* What you should do:
Say the data back exactly as it is written below.

* Saved data entries:
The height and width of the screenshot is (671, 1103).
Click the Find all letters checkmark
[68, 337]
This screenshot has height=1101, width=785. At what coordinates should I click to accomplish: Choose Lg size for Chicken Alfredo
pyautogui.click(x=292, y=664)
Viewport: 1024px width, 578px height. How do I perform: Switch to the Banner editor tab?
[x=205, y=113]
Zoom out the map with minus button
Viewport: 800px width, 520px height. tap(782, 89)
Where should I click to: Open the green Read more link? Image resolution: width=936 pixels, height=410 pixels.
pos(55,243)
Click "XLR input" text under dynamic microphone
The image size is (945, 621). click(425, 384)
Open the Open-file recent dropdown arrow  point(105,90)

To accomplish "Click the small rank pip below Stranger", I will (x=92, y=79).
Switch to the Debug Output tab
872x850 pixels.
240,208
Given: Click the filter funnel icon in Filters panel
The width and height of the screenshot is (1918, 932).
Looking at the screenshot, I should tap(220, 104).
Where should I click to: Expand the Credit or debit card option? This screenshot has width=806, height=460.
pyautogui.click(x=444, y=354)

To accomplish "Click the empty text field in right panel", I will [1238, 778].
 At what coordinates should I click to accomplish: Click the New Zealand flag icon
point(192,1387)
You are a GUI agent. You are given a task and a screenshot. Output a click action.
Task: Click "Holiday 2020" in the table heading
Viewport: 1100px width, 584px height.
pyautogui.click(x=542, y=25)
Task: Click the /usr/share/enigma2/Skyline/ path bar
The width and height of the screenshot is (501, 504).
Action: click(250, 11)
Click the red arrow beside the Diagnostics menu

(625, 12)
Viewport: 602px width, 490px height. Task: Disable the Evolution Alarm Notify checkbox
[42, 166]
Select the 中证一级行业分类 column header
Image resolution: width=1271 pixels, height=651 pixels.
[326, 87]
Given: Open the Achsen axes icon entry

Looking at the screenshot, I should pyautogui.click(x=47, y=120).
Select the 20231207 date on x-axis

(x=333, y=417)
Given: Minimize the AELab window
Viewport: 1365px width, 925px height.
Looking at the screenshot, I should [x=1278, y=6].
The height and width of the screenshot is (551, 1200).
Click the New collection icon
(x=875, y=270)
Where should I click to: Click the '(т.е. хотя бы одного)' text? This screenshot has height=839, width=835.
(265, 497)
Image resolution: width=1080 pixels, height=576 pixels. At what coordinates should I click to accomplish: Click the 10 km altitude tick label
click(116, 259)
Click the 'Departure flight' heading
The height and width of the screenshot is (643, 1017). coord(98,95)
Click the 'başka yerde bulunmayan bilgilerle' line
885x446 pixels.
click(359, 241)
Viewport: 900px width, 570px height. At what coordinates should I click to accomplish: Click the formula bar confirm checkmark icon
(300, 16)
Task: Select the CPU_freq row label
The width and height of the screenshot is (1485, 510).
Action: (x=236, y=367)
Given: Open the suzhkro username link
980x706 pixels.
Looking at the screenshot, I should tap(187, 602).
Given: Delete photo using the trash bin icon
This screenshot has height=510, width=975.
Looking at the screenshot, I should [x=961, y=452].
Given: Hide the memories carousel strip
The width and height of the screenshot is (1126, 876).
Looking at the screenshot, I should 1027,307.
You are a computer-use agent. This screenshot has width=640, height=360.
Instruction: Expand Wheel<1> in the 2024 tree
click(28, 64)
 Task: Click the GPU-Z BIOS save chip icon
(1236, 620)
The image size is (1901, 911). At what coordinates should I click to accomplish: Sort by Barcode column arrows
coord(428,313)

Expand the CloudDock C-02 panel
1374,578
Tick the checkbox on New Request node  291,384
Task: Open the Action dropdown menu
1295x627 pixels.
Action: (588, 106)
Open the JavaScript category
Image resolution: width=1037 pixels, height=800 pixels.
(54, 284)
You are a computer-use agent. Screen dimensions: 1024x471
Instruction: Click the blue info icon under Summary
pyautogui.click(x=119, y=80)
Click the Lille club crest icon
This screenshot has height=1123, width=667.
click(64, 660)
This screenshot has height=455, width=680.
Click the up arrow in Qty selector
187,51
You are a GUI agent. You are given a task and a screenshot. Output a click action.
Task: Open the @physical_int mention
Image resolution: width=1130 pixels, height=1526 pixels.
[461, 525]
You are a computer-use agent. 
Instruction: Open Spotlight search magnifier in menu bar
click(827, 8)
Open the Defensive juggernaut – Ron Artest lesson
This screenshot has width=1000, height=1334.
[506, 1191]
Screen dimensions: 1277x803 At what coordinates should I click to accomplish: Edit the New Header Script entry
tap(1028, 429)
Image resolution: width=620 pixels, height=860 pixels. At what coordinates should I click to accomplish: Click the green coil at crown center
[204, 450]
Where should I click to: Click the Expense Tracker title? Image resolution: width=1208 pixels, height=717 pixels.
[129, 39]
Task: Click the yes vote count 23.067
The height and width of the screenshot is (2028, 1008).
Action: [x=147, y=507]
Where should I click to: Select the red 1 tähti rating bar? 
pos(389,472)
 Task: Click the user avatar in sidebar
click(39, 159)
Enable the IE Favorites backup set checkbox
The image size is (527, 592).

* Answer section:
The height and width of the screenshot is (671, 1103).
Click the Find all letters checkmark
[68, 337]
This screenshot has height=1101, width=785. At what coordinates should I click to accomplish: Choose Lg size for Chicken Alfredo
pyautogui.click(x=292, y=664)
Viewport: 1024px width, 578px height. How do I perform: Switch to the Banner editor tab?
[x=205, y=113]
Zoom out the map with minus button
Viewport: 800px width, 520px height. tap(782, 89)
Where should I click to: Open the green Read more link? Image resolution: width=936 pixels, height=410 pixels.
pos(55,243)
Click "XLR input" text under dynamic microphone
The image size is (945, 621). click(425, 384)
Open the Open-file recent dropdown arrow  point(105,90)

To accomplish "Click the small rank pip below Stranger", I will (x=92, y=79).
Switch to the Debug Output tab
872x850 pixels.
240,208
Given: Click the filter funnel icon in Filters panel
The width and height of the screenshot is (1918, 932).
Looking at the screenshot, I should tap(220, 104).
Where should I click to: Expand the Credit or debit card option? This screenshot has width=806, height=460.
pyautogui.click(x=444, y=354)

To accomplish "Click the empty text field in right panel", I will [1238, 778].
 At what coordinates should I click to accomplish: Click the New Zealand flag icon
point(192,1387)
You are a GUI agent. You are given a task and a screenshot. Output a click action.
Task: Click "Holiday 2020" in the table heading
Viewport: 1100px width, 584px height.
pyautogui.click(x=542, y=25)
Task: Click the /usr/share/enigma2/Skyline/ path bar
The width and height of the screenshot is (501, 504).
Action: click(250, 11)
Click the red arrow beside the Diagnostics menu

(625, 12)
Viewport: 602px width, 490px height. Task: Disable the Evolution Alarm Notify checkbox
[42, 166]
Select the 中证一级行业分类 column header
Image resolution: width=1271 pixels, height=651 pixels.
[326, 87]
Given: Open the Achsen axes icon entry

Looking at the screenshot, I should pyautogui.click(x=47, y=120).
Select the 20231207 date on x-axis

(x=333, y=417)
Given: Minimize the AELab window
Viewport: 1365px width, 925px height.
Looking at the screenshot, I should [x=1278, y=6].
The height and width of the screenshot is (551, 1200).
Click the New collection icon
(x=875, y=270)
Where should I click to: Click the '(т.е. хотя бы одного)' text? This screenshot has height=839, width=835.
(265, 497)
Image resolution: width=1080 pixels, height=576 pixels. At what coordinates should I click to accomplish: Click the 10 km altitude tick label
click(116, 259)
Click the 'Departure flight' heading
The height and width of the screenshot is (643, 1017). coord(98,95)
Click the 'başka yerde bulunmayan bilgilerle' line
885x446 pixels.
click(359, 241)
Viewport: 900px width, 570px height. At what coordinates should I click to accomplish: Click the formula bar confirm checkmark icon
(300, 16)
Task: Select the CPU_freq row label
The width and height of the screenshot is (1485, 510).
Action: (x=236, y=367)
Given: Open the suzhkro username link
980x706 pixels.
Looking at the screenshot, I should tap(187, 602).
Given: Delete photo using the trash bin icon
This screenshot has height=510, width=975.
Looking at the screenshot, I should [x=961, y=452].
Given: Hide the memories carousel strip
The width and height of the screenshot is (1126, 876).
Looking at the screenshot, I should 1027,307.
You are a computer-use agent. This screenshot has width=640, height=360.
Instruction: Expand Wheel<1> in the 2024 tree
click(28, 64)
 Task: Click the GPU-Z BIOS save chip icon
(1236, 620)
The image size is (1901, 911). At what coordinates should I click to accomplish: Sort by Barcode column arrows
coord(428,313)

Expand the CloudDock C-02 panel
1374,578
Tick the checkbox on New Request node  291,384
Task: Open the Action dropdown menu
1295x627 pixels.
Action: (588, 106)
Open the JavaScript category
Image resolution: width=1037 pixels, height=800 pixels.
(54, 284)
You are a computer-use agent. Screen dimensions: 1024x471
Instruction: Click the blue info icon under Summary
pyautogui.click(x=119, y=80)
Click the Lille club crest icon
This screenshot has height=1123, width=667.
click(64, 660)
This screenshot has height=455, width=680.
Click the up arrow in Qty selector
187,51
You are a GUI agent. You are given a task and a screenshot. Output a click action.
Task: Open the @physical_int mention
Image resolution: width=1130 pixels, height=1526 pixels.
[461, 525]
You are a computer-use agent. 
Instruction: Open Spotlight search magnifier in menu bar
click(827, 8)
Open the Defensive juggernaut – Ron Artest lesson
This screenshot has width=1000, height=1334.
[506, 1191]
Screen dimensions: 1277x803 At what coordinates should I click to accomplish: Edit the New Header Script entry
tap(1028, 429)
Image resolution: width=620 pixels, height=860 pixels. At what coordinates should I click to accomplish: Click the green coil at crown center
[204, 450]
Where should I click to: Click the Expense Tracker title? Image resolution: width=1208 pixels, height=717 pixels.
[129, 39]
Task: Click the yes vote count 23.067
The height and width of the screenshot is (2028, 1008).
Action: [x=147, y=507]
Where should I click to: Select the red 1 tähti rating bar? 
pos(389,472)
 Task: Click the user avatar in sidebar
click(39, 159)
Enable the IE Favorites backup set checkbox
The image size is (527, 592).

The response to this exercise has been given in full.